От образования. От жизни внутри собственного разума.
Машины проезжали мимо по шоссе, и мамуля с маленьким мальчиком пошли дальше мимо горы, по-прежнему торчавшей на одном месте.
Ещё со времён библейской истории про Адама и Еву, человечество было немножко слишком умнее того, что пошло бы ему на пользу, рассказала мамуля. Ещё со времён как съели то яблоко. Её цель была отыскать если не лекарство, так хоть способ лечения, который вернул бы людям их невинность.
Формальдегид не помогал. И дигиталис не помогал.
Ни одна природная дурь не срабатывала нормально: ни курение мейза — шелухи мускатного или земляного ореха. Ни семена укропа, листья гортензии или латуковый сок.
По ночам мамуля пробиралась с маленьким мальчиком по задним дворам других людей. Она пила пиво, оставленное людьми для улиток и слизней, обгрызала их дурман, паслен и кошачью мяту. Она притискивалась к припаркованным машинам и вынюхивала их бензобаки. Откручивала крышку в газоне и нюхала масло обогревателя.
— Думаю, раз уж Ева смогла втащить нас в эту кашу — то я смогу нас вытащить, — говорила мамуля. — Бог вообще любит видеть энтузиастов.
Притормаживали другие автомобили: машины с семьями, набитые багажом и домашними собаками, но мамуля взмахом руки прогоняла их все.
— Кора головного мозга, мозжечок, — рассказывала она. — Вот где твоя проблема.
Если бы ей только удалось опуститься до использования одного лишь мозгового стебля — она была бы исцелена.
Всё стало бы куда выше печали и радости.
Не бывает рыб, страдающих дикими сменами настроения.
Актинии всегда хорошо проводят время.
Гравий хрустел и осыпался у них под ногами. Проезжающие мимо них машины создавали собственные тёплые порывы ветра.
— Моя цель, — сказала мамуля. — Не упростить себе жизнь.
Сказала:
— Моя цель — упростить себя.
Она рассказала маленькому мальчику, что семена ипомеи не помогают. Она пробовала. Эффект не сохраняется. И листья сладкого картофеля не помогают. Как и златоцвет, экстрагированный из хризантем. Как и нюханье пропана. Как и листья ревеня и азалии.

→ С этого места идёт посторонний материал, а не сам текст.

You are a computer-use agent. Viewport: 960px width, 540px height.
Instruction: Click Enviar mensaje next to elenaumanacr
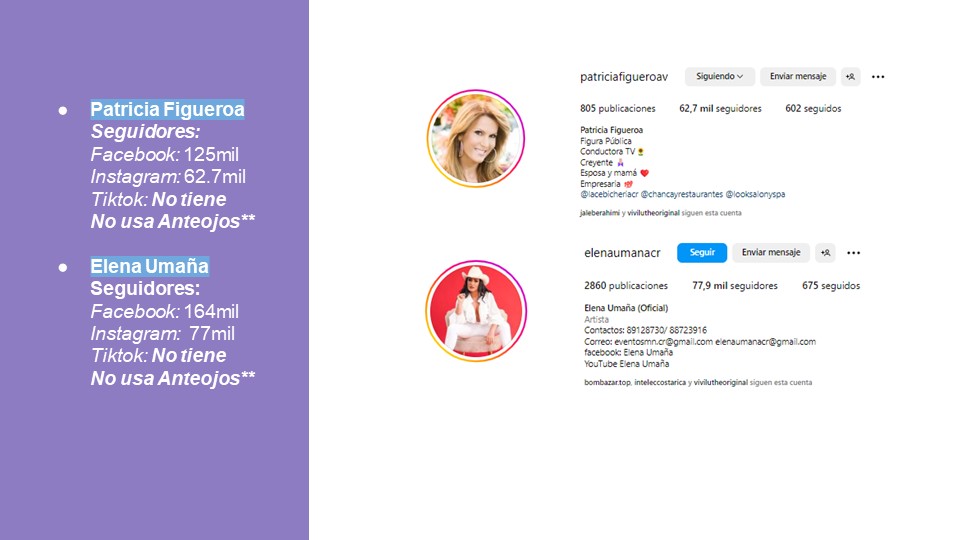coord(771,252)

После проведенной на чужом дворе ночи она оставляла надкушенным почти каждое растение, что после обнаружат люди.
Всякие косметические лекарства, рассказывала она, всякие там нормализаторы настроения и антидепрессанты, — избавляют лишь от симптомов большей проблемы.
Любая зависимость, говорила она, это просто способ лечения той же самой беды. Наркотики, обжорство, алкоголь или секс — просто очередной способ найти покой. Сбежать от того, что мы знаем. От нашего образования. От надкушенного яблока.

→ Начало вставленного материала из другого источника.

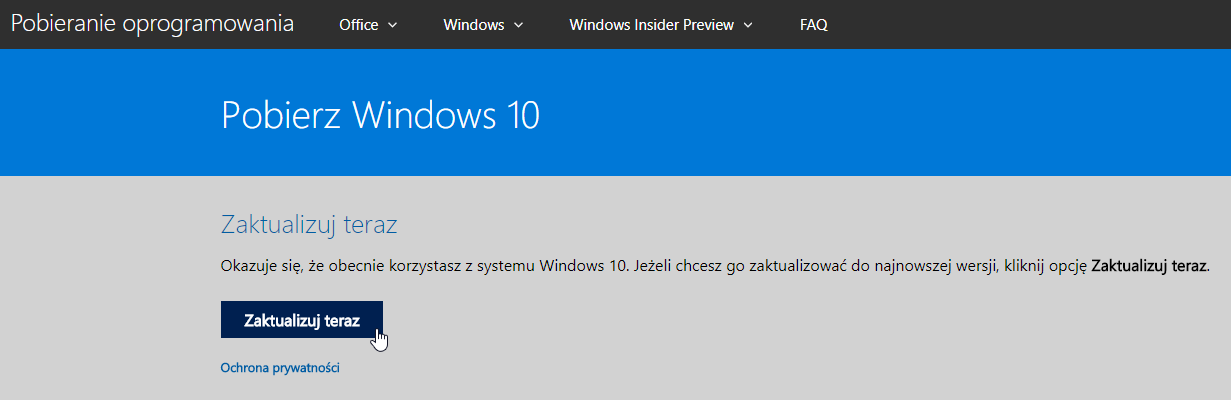Image resolution: width=1231 pixels, height=400 pixels.
Task: Expand the Windows Insider Preview chevron
Action: click(x=748, y=25)
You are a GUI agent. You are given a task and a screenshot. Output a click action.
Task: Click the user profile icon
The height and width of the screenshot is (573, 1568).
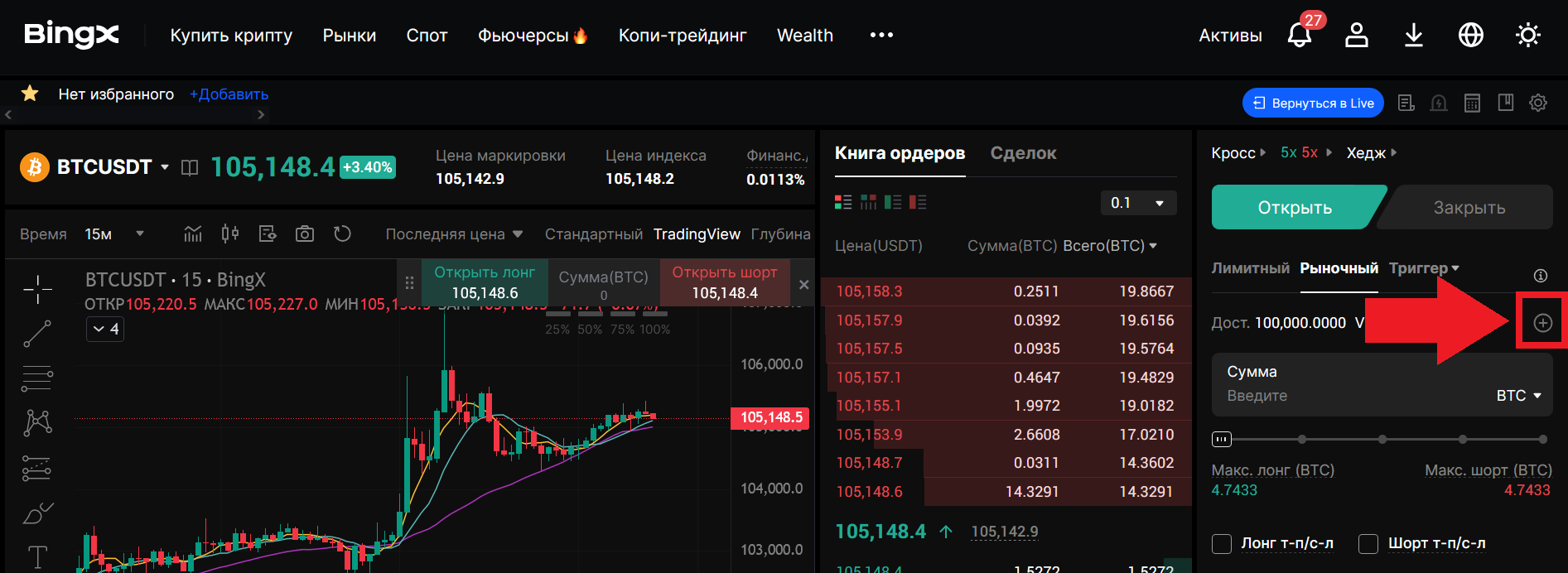[x=1356, y=35]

Язык, заявляла она, это всего лишь наш способ объяснить и развеять великолепие и величие мира. Разобрать. Рассеять. Она сказала, что люди сроду не могли мириться с тем, как на самом деле прекрасен мир. Как его невозможно объяснить и понять.
Впереди них по шоссе был ресторан с припаркованными вокруг грузовиками, большими по размеру, чем сам ресторан. Некоторые из новых машин, которые отвергла мамуля, стояли тут же. Доносился запах самой разной еды, которую жарили в одном и том же горячем масле. Доносился запах моторов грузовиков, которые работали вхолостую.
— Мы больше не живём в реальном мире, — сказала она. — Мы живём в мире условностей.